'Not the Most Touchy-Feely People': What We Heard This Week

— Quotable quotes from MedPage Today's sources

MedpageToday

"Since many doctors, especially surgeons, are not the most touchy-feely people, it's important to have navigators who can serially engage patients over time and give them information in manageable bits and bites." -- Samuel Cykert, MD, of the University of North Carolina at Chapel Hill, on the importance of nurse navigators in oncology.

"I look at this as a marathon toward interoperability." -- Seema Verma, Centers for Medicare & Medicaid Services administrator, on federal efforts to promote interoperability of electronic record systems.
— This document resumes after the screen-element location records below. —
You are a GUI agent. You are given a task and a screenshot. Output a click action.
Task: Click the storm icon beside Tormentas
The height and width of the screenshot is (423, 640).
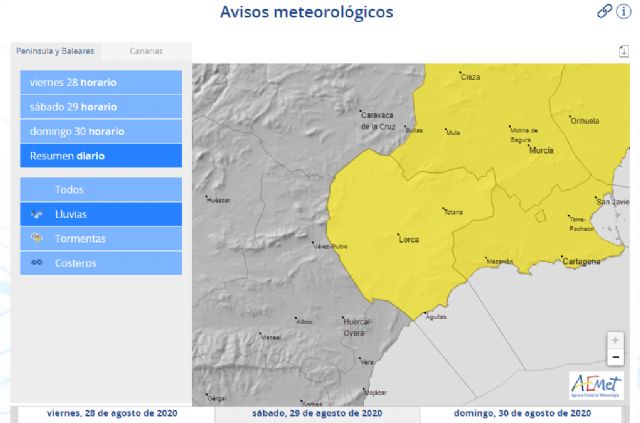[37, 239]
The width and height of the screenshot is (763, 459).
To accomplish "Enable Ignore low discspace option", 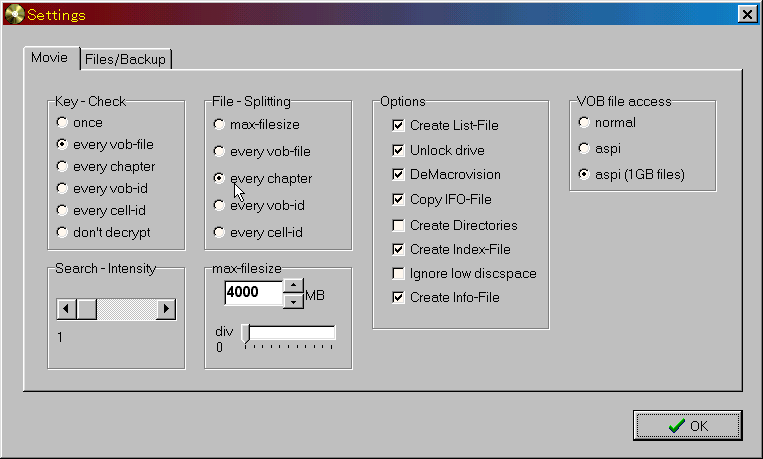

"Having worked on these guidelines, what's incredible to me is that we're still learning how to do it better." -- Harold Burstein, MD, PhD, of Dana-Farber Cancer Institute in Boston, on new breast cancer management guidelines.

"I don't know what the purpose would be of finding an equivalently bad process that might also have higher levels of complications." -- Donna Mazloomdoost, MD, of the Eunice Kennedy Shriver National Institutes of Child Health and Human Development in Bethesda, Maryland, on how postmarketing studies on vaginal mesh studies should be designed.
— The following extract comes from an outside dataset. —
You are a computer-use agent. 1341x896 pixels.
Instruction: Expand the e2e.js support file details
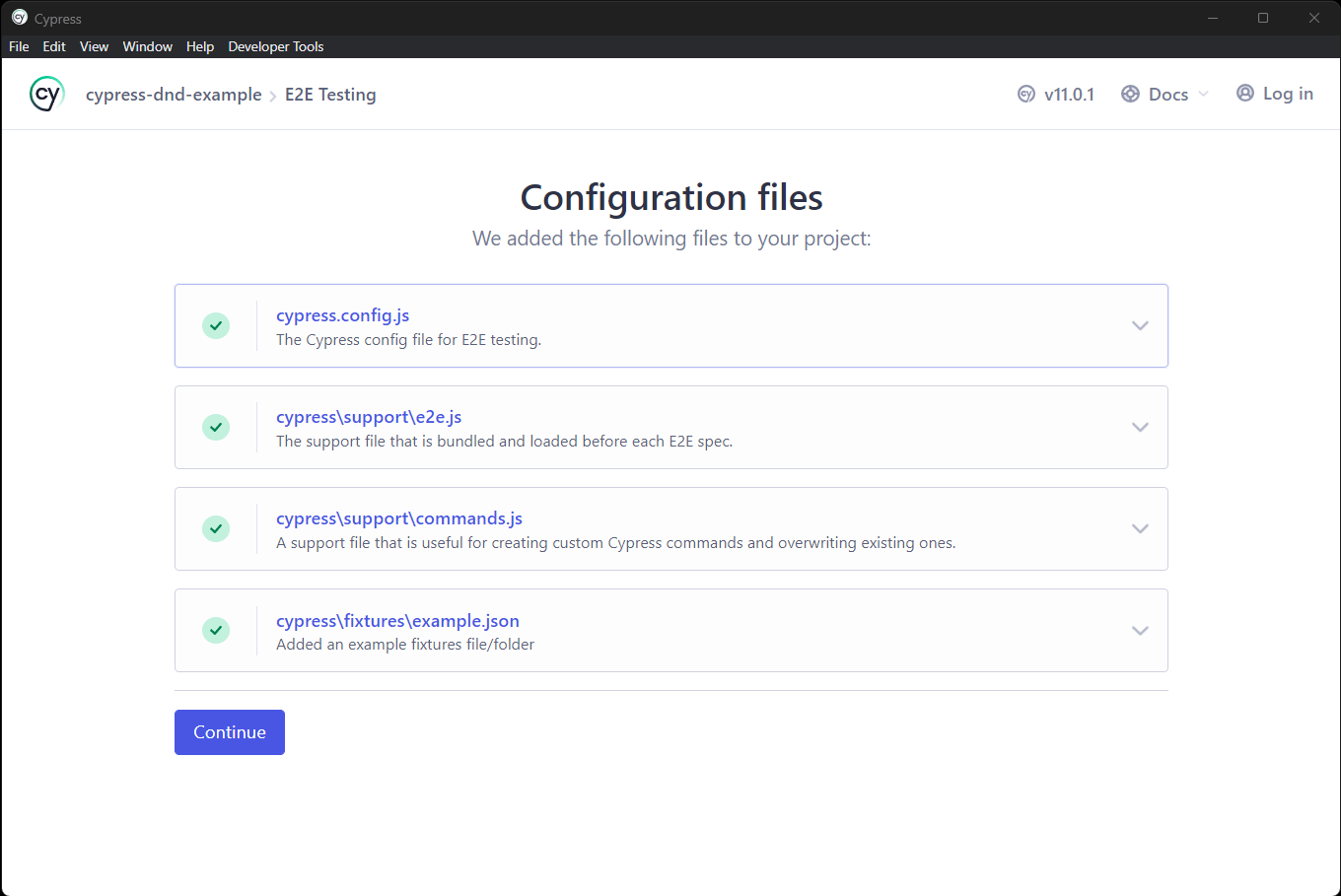tap(1140, 427)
"For patients whose risk for infection is high, it is terrific news that there is now a proven topical strategy that can lower that risk." -- Susan Huang, MD, of the University of California Irvine School of Medicine, on advantages of decolonizing patients positive for MRSA carriage.
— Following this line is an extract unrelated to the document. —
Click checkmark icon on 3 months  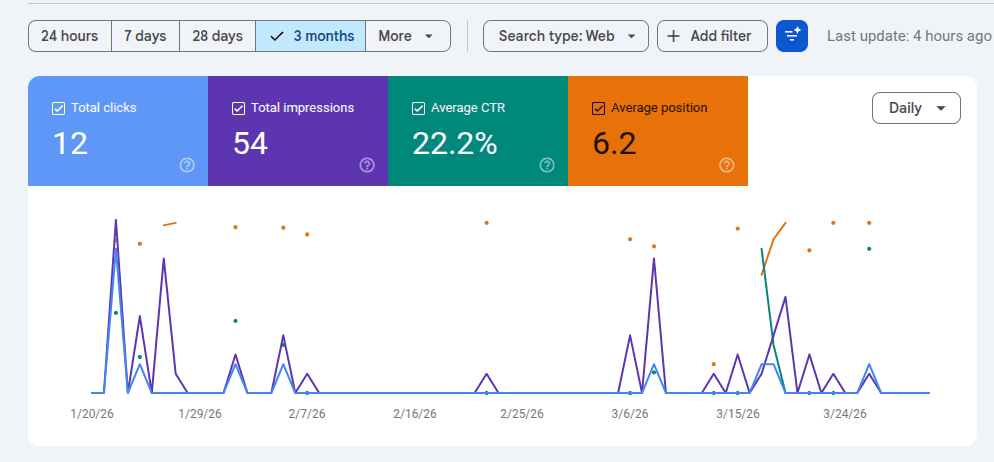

"Primary care physicians -- and their teams -- have an incredible amount of responsibility on their plates." -- Richard Wender, MD, of the American Cancer Society, reacting to a suggestion that primary care providers need more education about cancer treatments.

"You would never expect your cancer treatment to be denied because you've had bad back pain." -- Katie Keith, JD, MPH, of Georgetown University, on the dangers of cheap health insurance lacking ACA-mandated protections.